State park in Norfolk County, Massachusetts, US

Blue Hills Reservation is a 7,000 acre state park in Norfolk County, Massachusetts, United States. Managed by the Massachusetts Department of Conservation and Recreation, it covers parts of Milton, Quincy, Braintree, Canton, Randolph, and Dedham.
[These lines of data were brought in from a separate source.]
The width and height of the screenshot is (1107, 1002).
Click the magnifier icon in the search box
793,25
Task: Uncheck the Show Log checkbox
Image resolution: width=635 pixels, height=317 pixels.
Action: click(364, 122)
Located approximately 10 mi south of downtown Boston, the reservation is one of the largest parcels of undeveloped conservation land within the Greater Boston metropolitan area. The park's varied terrain and scenic views make it a popular destination for hikers from the Boston area.

==History==
Sailors along on the coastline noticed the bluish hue of the mountains, which is caused by the presence of riebeckite, giving the area its modern name. The name of the state of Massachusetts derives from the Massachusett Indian tribe's name of the hill: massa-adchu-es-et. In 1893, the Metropolitan Parks Commission purchased the lands of Blue Hills Reservation as one of the state's first areas dedicated to public recreation.
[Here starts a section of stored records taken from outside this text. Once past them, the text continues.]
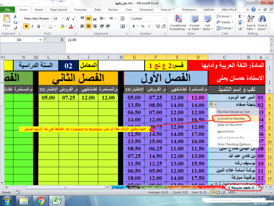Click the AutoSum sigma icon
274x206 pixels.
[x=240, y=16]
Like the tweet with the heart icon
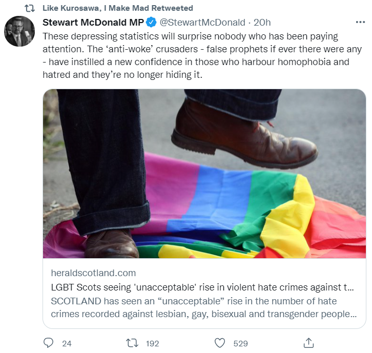Screen dimensions: 372x353 [x=220, y=343]
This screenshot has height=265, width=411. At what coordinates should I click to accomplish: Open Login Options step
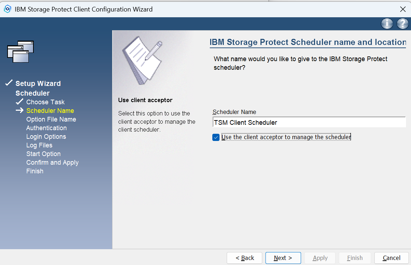coord(46,137)
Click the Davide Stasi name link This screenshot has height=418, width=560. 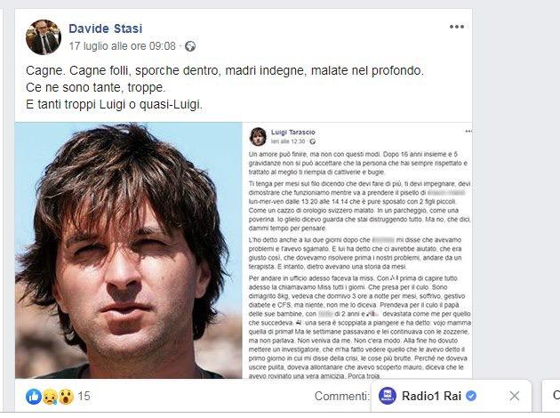(x=106, y=28)
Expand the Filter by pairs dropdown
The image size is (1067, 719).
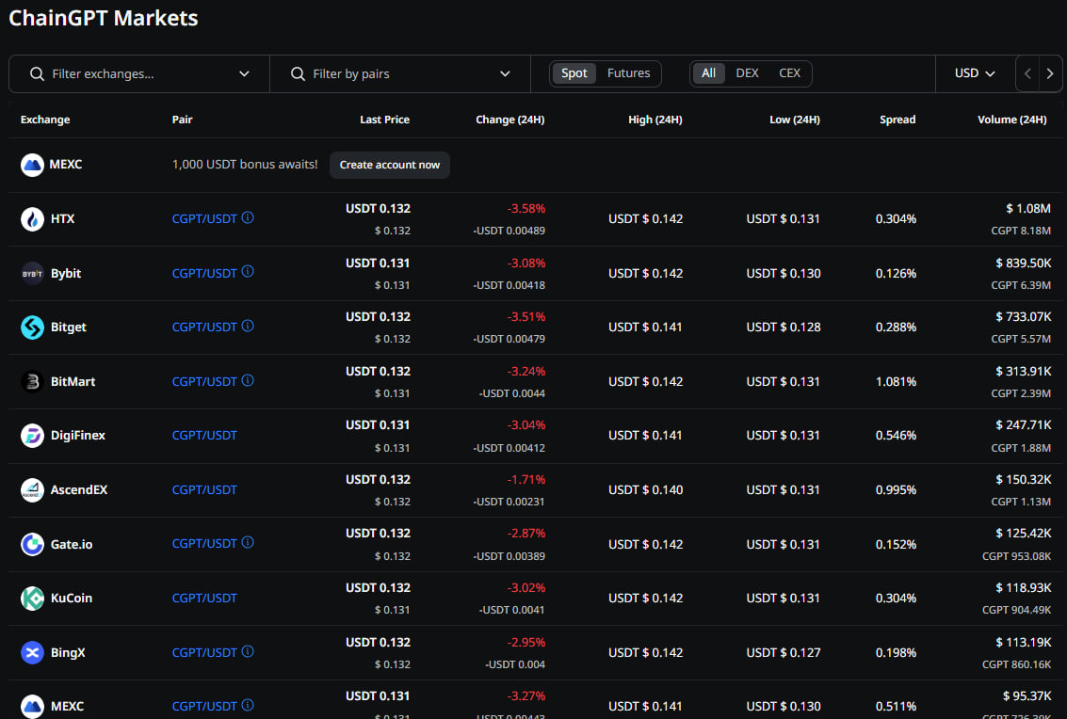[x=400, y=73]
The practice of First Day Hikes to mark New Year's Day with an outdoor activity began in 1992 at Blue Hills Reservation. By the 2010s, the idea had spread and such hikes were taking place in state parks nationwide.

==Flora and fauna==
The ecology of the Blue Hills is diverse and includes marshes, swamps, upland and bottomland forests, meadows, and an Atlantic white cedar bog. A number of endangered species in Massachusetts, such as the timber rattlesnake and copperhead snake, reside in the reservation. Other flora and fauna include dogwood, lady's slipper, white-tailed deer, coyotes, wild turkey, red fox, and turkey vultures.

== Climate ==
The reservation experiences a humid continental climate (Köppen: Dfa), typical of most of New England. Summers are short but very warm with mild nights. Winters are short, very snowy, and very cloudy. Precipitation is heavy and very consistent year round.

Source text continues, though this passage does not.